I’ve written a rebuttal in today’s Guardian to an article that appeared last week by Martin Rees, the President of the Royal Society. Martin argued that science should be subjected to more surveillance and control in case terrorists do bad things with it.
Those of us who work with cryptography and computer security have been subjected to a lot of attempts by governments to restrict what we do and publish. It’s a long-running debate: the first book written on cryptology in English, by Bishop John Wilkins in 1641, remarked that ‘If all those useful Inventions that are liable to abuse, should therefore be concealed, there is not any Art or Science which might be lawfully profest’. (John, like Martin, was Master of Trinity in his day.)
In 2001–2, the government put an export control act through Parliament which, in its original form, would have required scientists working on subjects with possible military applications (that is, most subjects) to get export licenses before talking to foreigners about our work. FIPR colleagues and I opposed this; we organised Universities UK, the AUT, the Royal Society, the Conservatives and the Liberals to bring in an amendment in the Lords creating a research exemption for scientists. We mustn’t lose that. If scientists end up labouring under the same bureaucratic controls as companies that sell guns, then both science and nonproliferation will be seriously weakened.

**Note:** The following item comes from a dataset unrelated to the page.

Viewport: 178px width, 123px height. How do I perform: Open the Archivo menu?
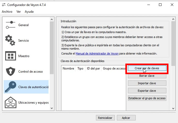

Some people love to worry: Martin wrote a whole book wondering about how the human race will end. But maybe we should rather worry about something a bit closer to hand — how our civilisation will end. If a society turns inwards and builds walls to keep the barbarians out, then competition abates, momentum gets lost, confidence seeps away, and eventually the barbarians win. Imperial Rome, Ming Dynasty China, … ?
The control of research can be counterproductive in other ways too. I remember how at the beginning of public-key encryption Europe (and the rest of the world) received a boost from the American policy of banning the export of “munitions” such as encryption hardware and software. We could happily develop cryptography among ourselves, secure in the knowledge that there would be no US competition.
In that case we had the added benefit that the key “RSA” patent was based on previously published research. It was therefore valid in the USA (constraining the activities of US companies) but invalid elsewhere.